**Excerpt**
▶

The truth is as your edit your website, you are not unlikely to go change some settings, add a new plugin, remove a plugin you think is not required anymore, etc.

As you make such changes, those links are not unlikely going to be affected. For example, if you have a link to your Disclaimer page, then changing the location of that page will likely break the corresponding link (in most cases, such links are in a menu that gets auto-updated, but not always.)

So… once you think you are done adding pages and tweaking plugins, you want to check all your links around your content one last time. This is important to make sure they all still work.

Again, to test all your links, go to your pages, and click on them. If you don’t get the expected result, fix the link!

In most cases, those links break because you edit a page or a blog post and change the title and the corresponding permalink gets updated. So if you do that, try to think about where you could have linked that page or blog post. If you don’t think it was already linked, you should be fine. But this problem is definitely a permanent struggle on pretty much any website. You may, however, install a plugin to automatically test your links then it’s up to you to make sure you go back to your website and update your broken links as they are found by that plugin.

◀

**Data under study**
▶

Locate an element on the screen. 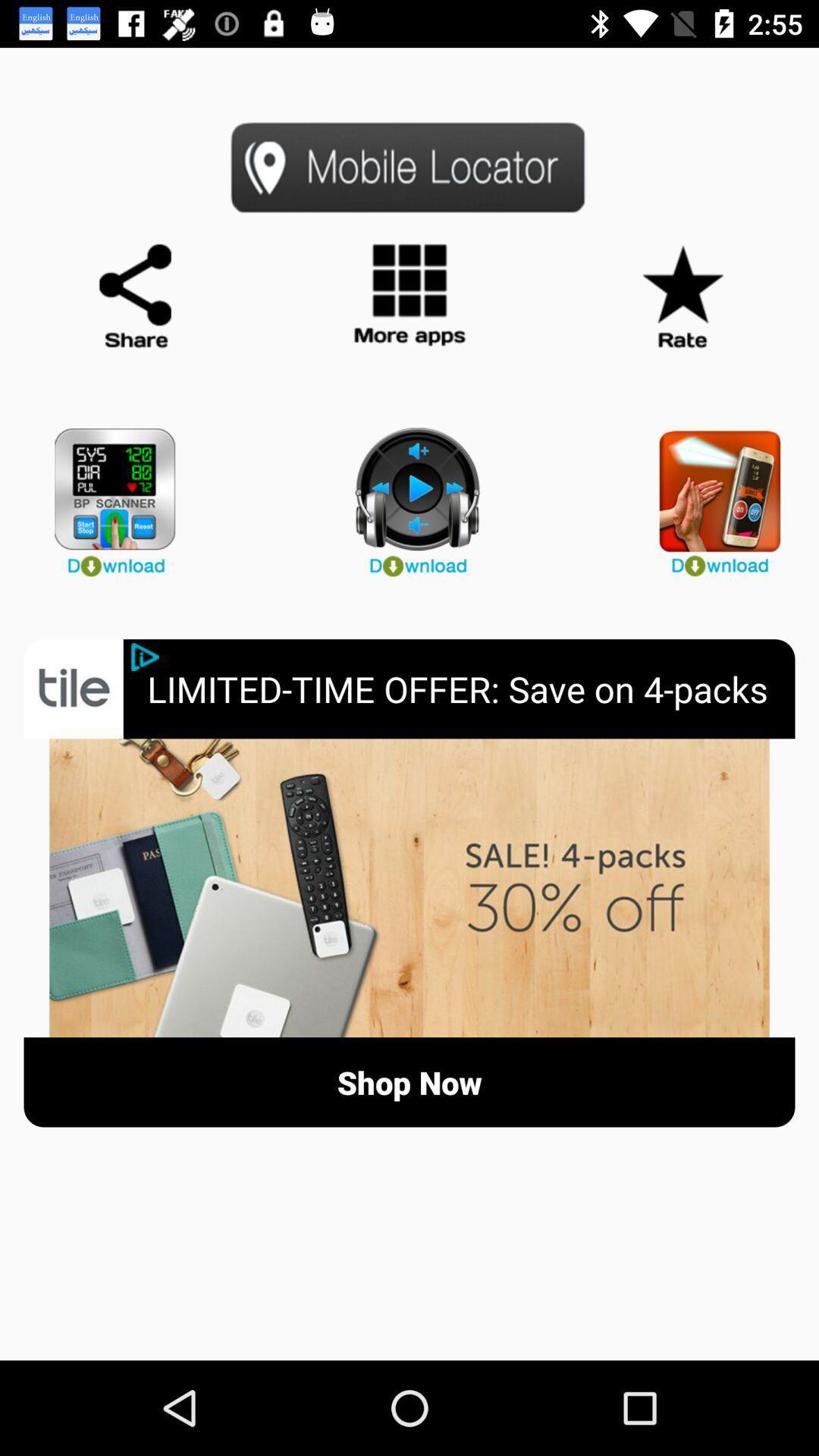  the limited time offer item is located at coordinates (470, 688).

◀
▶

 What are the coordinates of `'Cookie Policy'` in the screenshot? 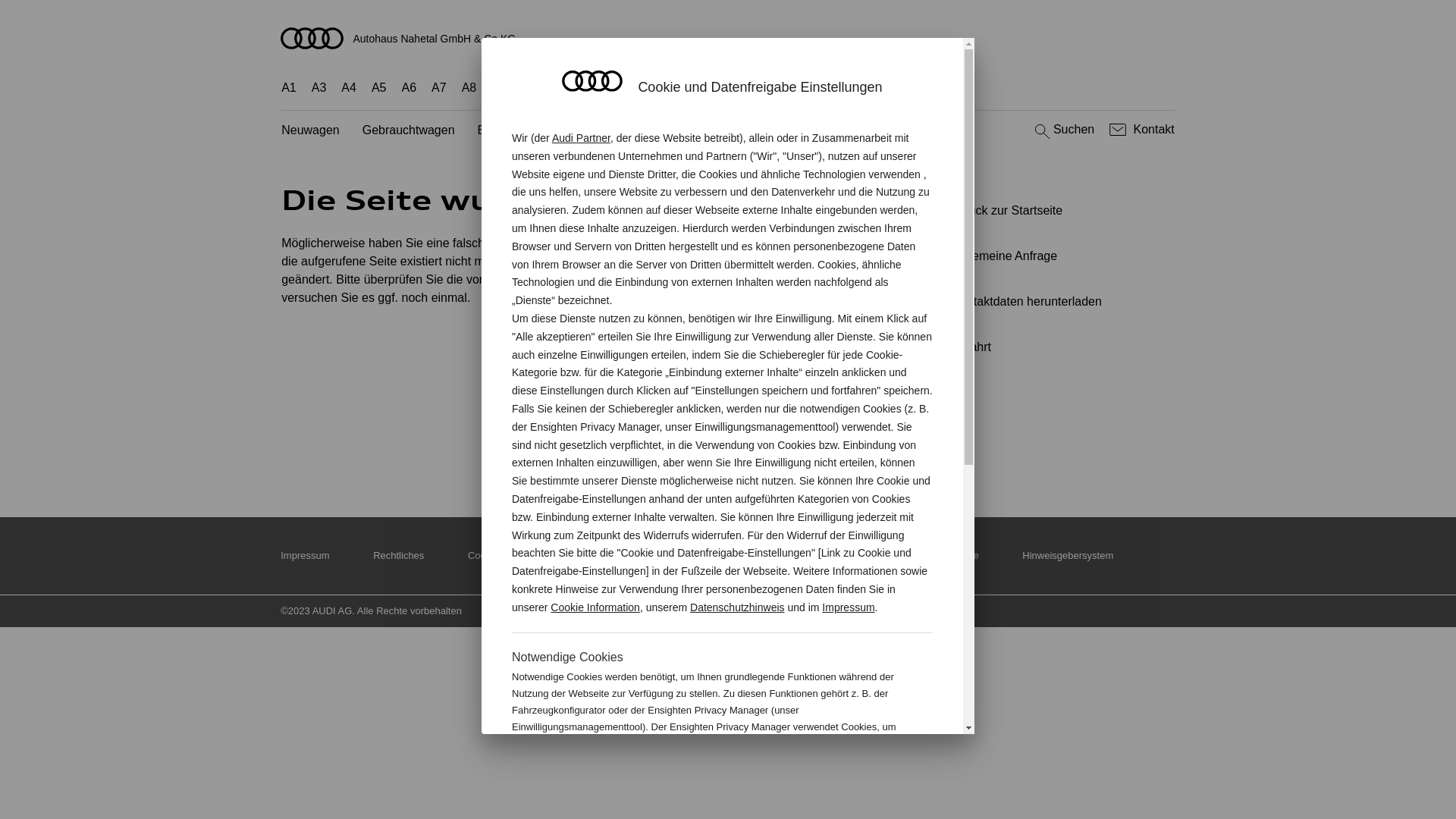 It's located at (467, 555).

◀
▶

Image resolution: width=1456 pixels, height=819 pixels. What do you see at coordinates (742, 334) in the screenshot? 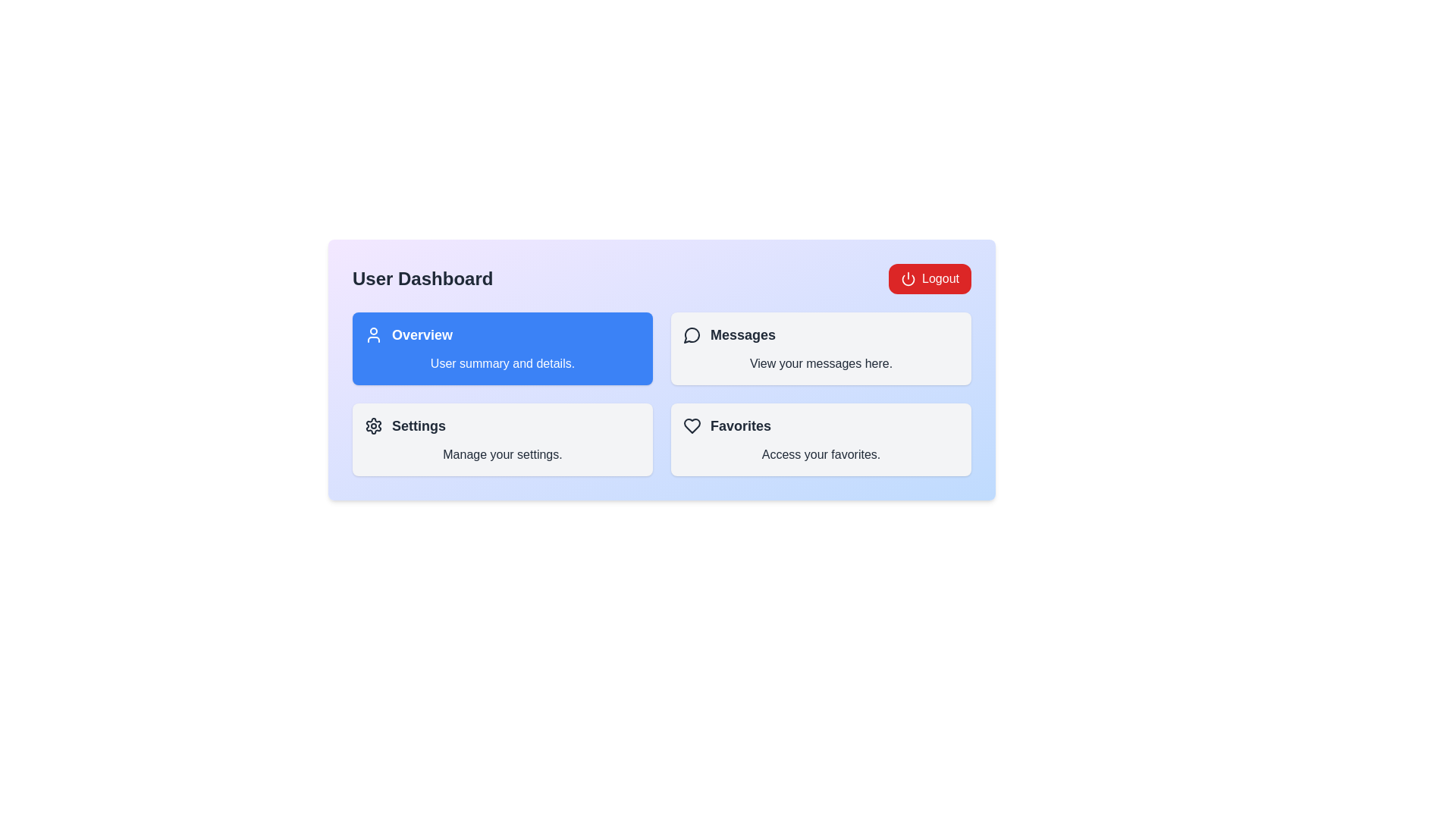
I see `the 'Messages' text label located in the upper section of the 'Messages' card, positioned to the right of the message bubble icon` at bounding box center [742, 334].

◀

**Work task**
Please answer from the excerpt on website links: what does it say most often causes links to break?

**Response area**
Editing a page or blog post and changing its title, which updates the corresponding permalink.